El día siguiente amaneció con un cielo encapotado y soplaba un viento a ráfagas que hinchaba las velas de forma inconstante. El mar estaba picado y la galera daba bandazos. Joan se sentía cómodo asentando sus pies sobre cubierta, en la proa, en la base del espolón de la nave, respirando el aire que le libraba, a ratos, del hedor que las fragancias que el perfumista esparcía en la carroza apenas conseguía aliviar. Joan echaba en falta la cháchara de Niccolò. El florentino era mal marino y trataba de soportar su mareo de la mejor forma posible, tumbado sobre la cubierta en la carroza. Los oficiales le contemplaban con una sonrisa condescendiente. Tampoco don Michelotto era buena compañía, pues, agarrado a la borda, intentaba fijar su vista en el horizonte para evitar el mal que castigaba a su compañero de viaje. Antes del mediodía, la flotilla cruzaba el estrecho que separa la península de Monte Argentario de la isla de Giglio, que se destacaba en el horizonte de poniente con un color gris azulado. Joan contemplaba los impresionantes rompientes que se elevaban a estribor sobre el mar cuando oyó a sus espaldas la voz de Genís Solsona.

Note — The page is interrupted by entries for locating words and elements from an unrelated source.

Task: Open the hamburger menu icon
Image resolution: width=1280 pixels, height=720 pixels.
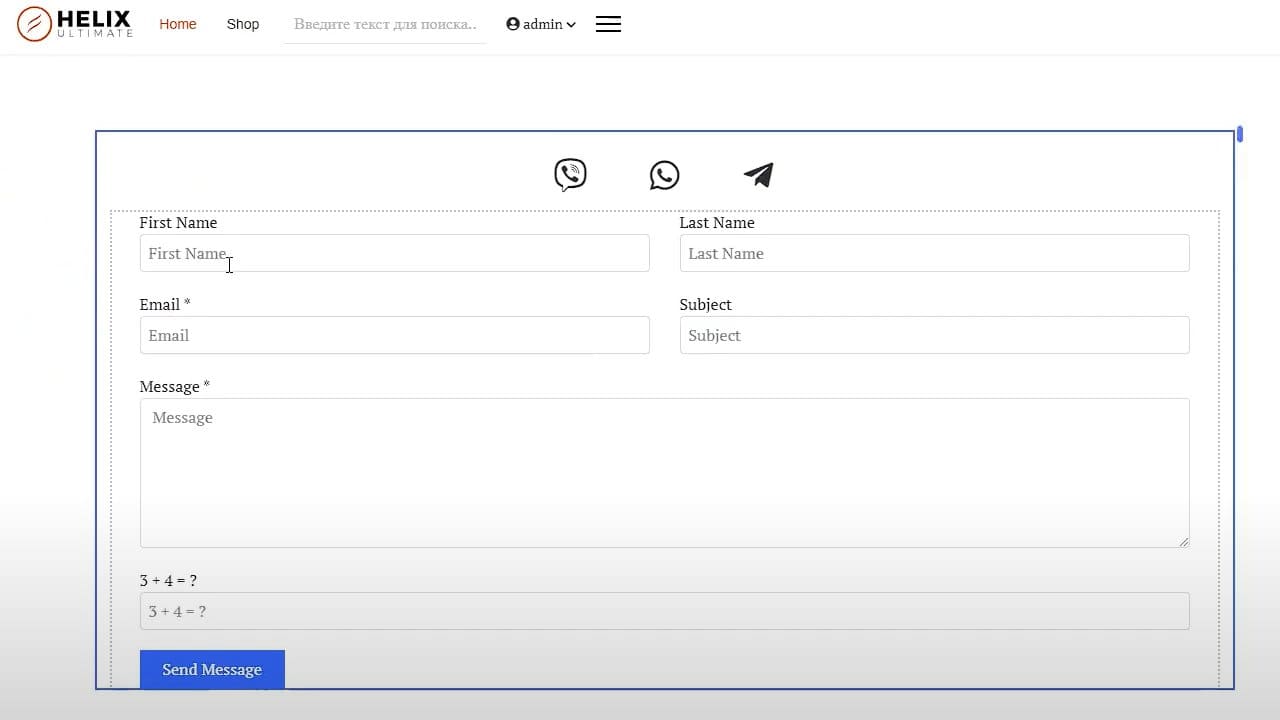Action: [608, 24]
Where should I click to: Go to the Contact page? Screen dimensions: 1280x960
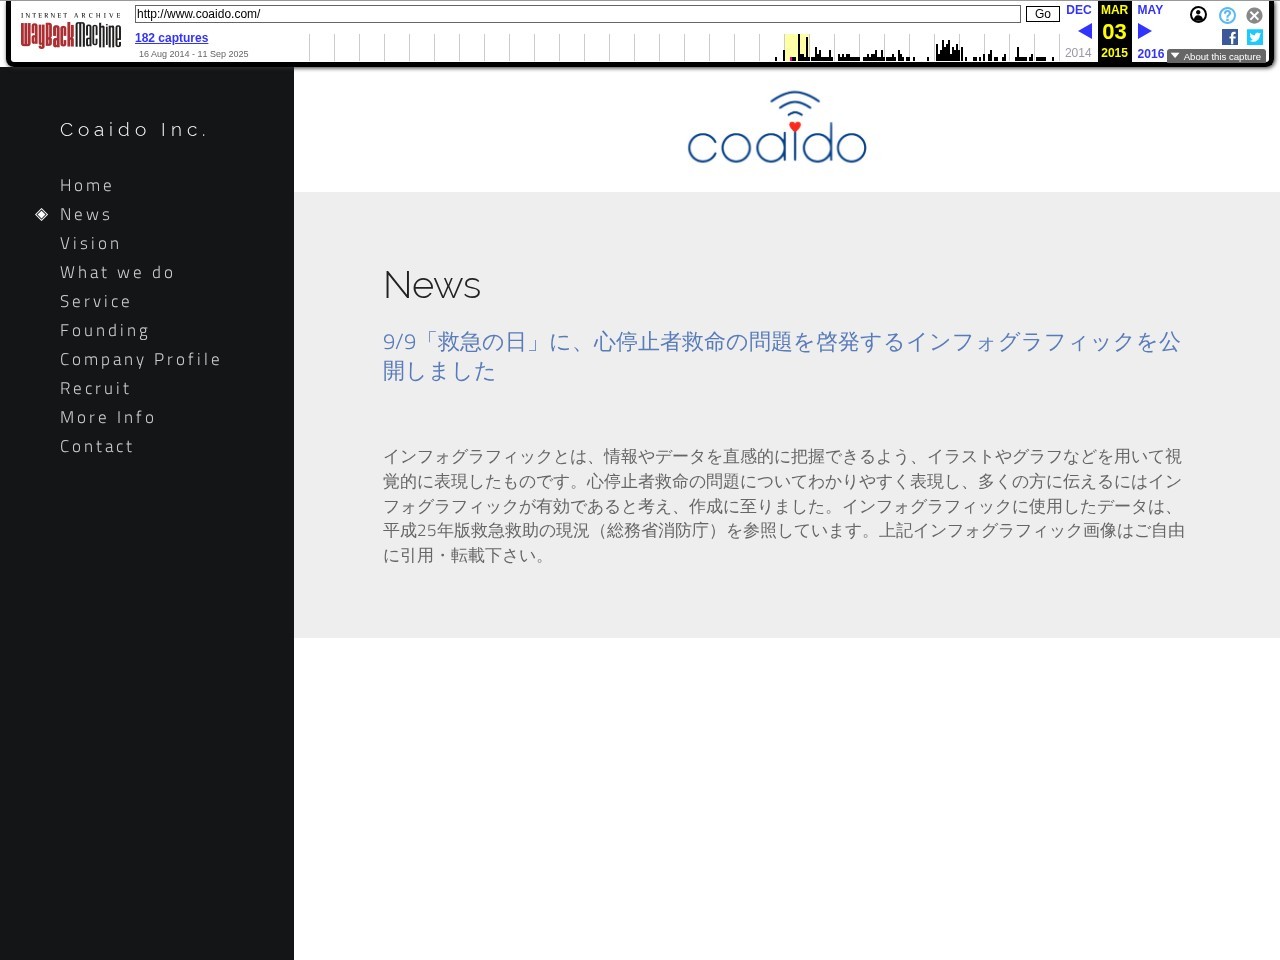coord(97,447)
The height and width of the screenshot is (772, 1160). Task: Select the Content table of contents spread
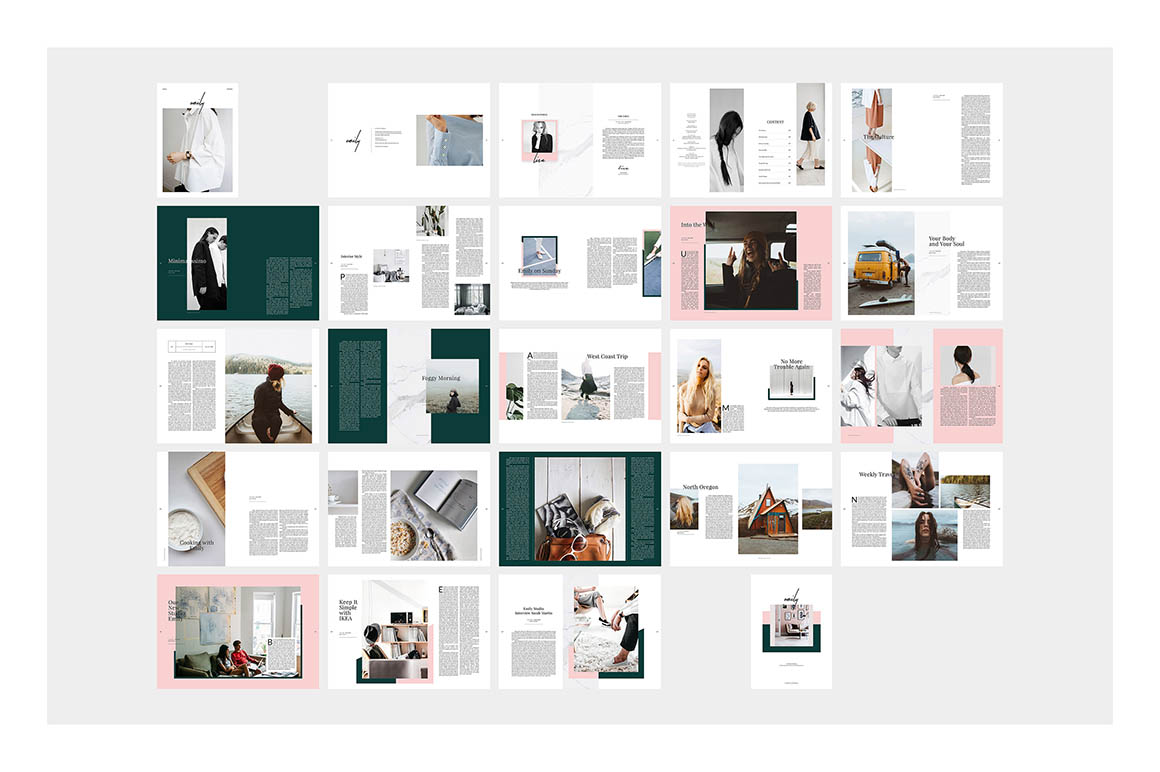pyautogui.click(x=750, y=140)
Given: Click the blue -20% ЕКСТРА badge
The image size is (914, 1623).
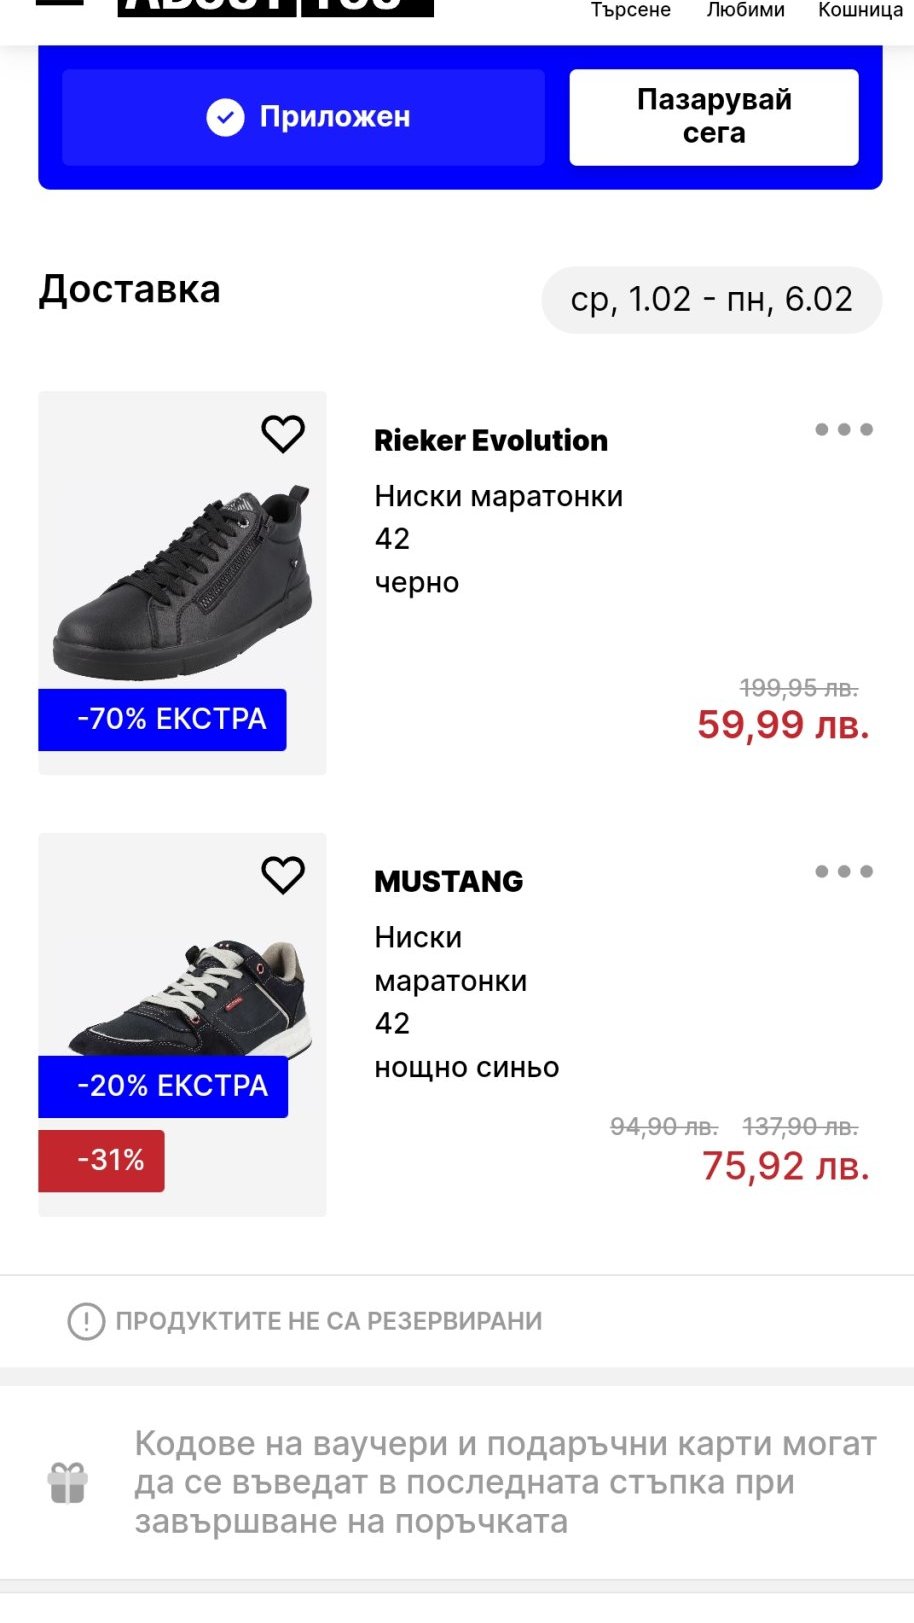Looking at the screenshot, I should pos(163,1086).
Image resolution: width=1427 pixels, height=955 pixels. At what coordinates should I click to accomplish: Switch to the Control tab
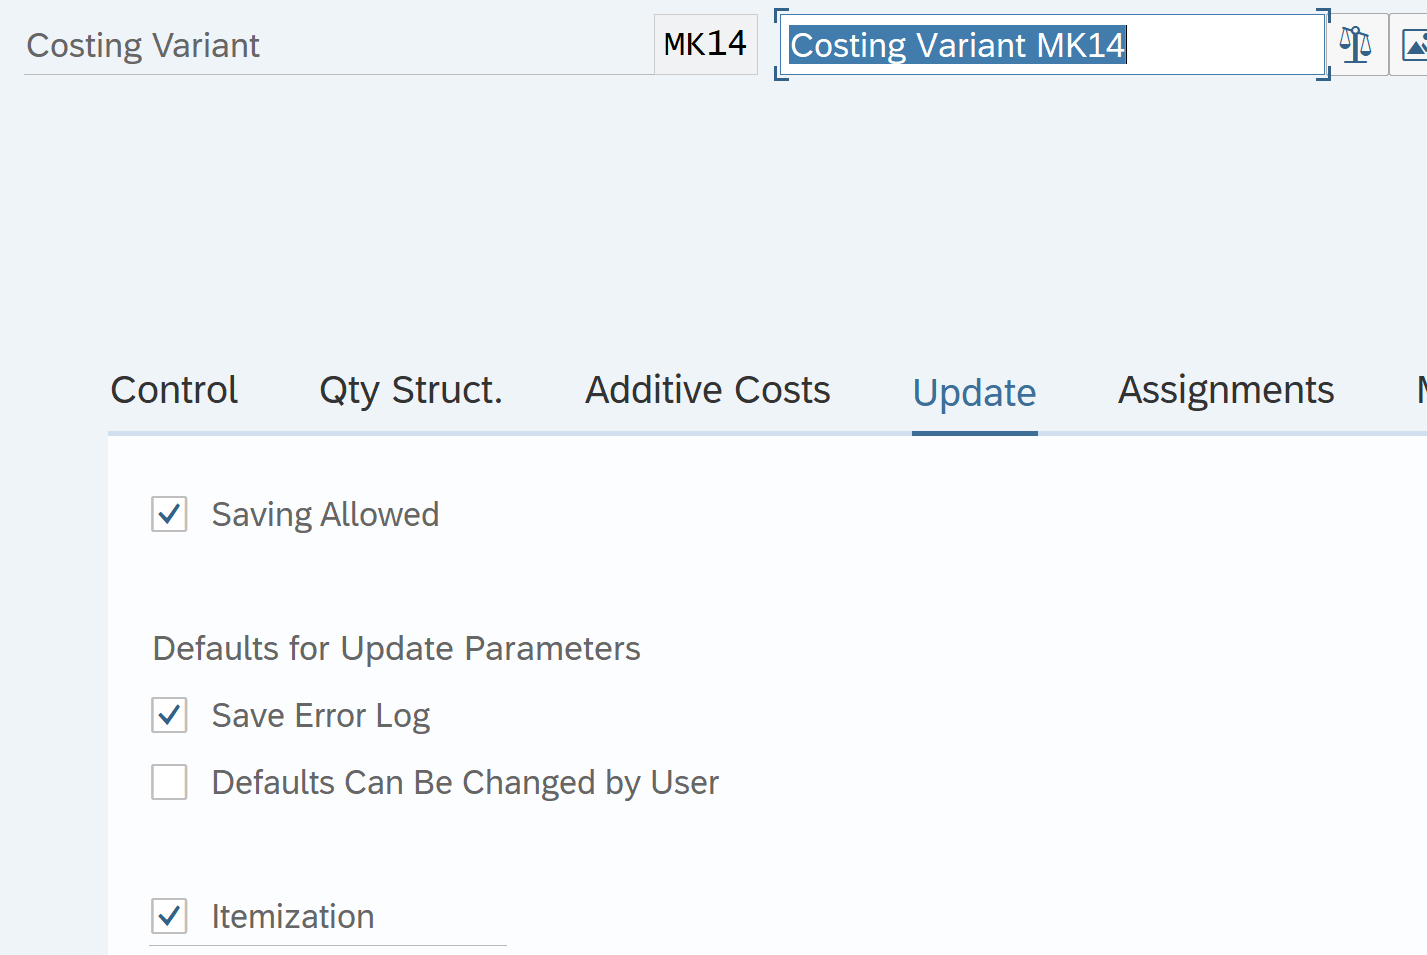pos(174,390)
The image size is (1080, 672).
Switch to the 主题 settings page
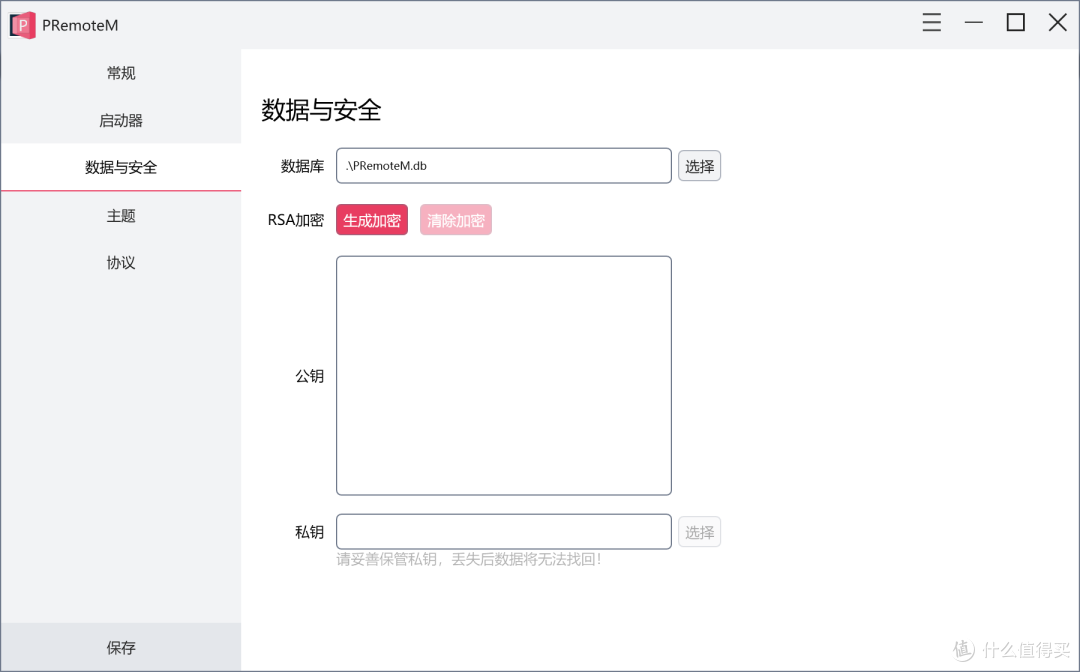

—Veo que prefieres el duro espolón de proa, la arrumbada y la artillería a la comodidad de la carroza como corresponde a un oficial.

—Así es, mi capitán —repuso Joan volviéndose sonriente—. Y bien sabes que tú no eres la causa de que me aleje de los oficiales.

—Bueno, pues te traigo un mensaje de ese a quien te refieres.

—¿El almirante?

—Sí. Quiere que si entramos en combate, mandes tú la artillería.

—¿Se ha vuelto loco? Hace más de dos años que dejé mi puesto.

—No lo aceptará como excusa. Nos enteramos de tu brillante actuación en Ostia.

—No lo haré.

Genís se echó a reír.

—Sé de tus sentimientos hacia él y también que conoces al almirante casi tanto como yo. Si te resistes, solo conseguirás ponerte en ridículo, porque terminarás haciendo lo que él diga. No importa que alegues que no perteneces a la tripulación. Te humillará. Como capitán, yo mando sobre todos los que viajan en la galera, ya sean tripulación o pasajeros, como tú. Y él manda en mí. Por lo tanto, estás bajo sus órdenes.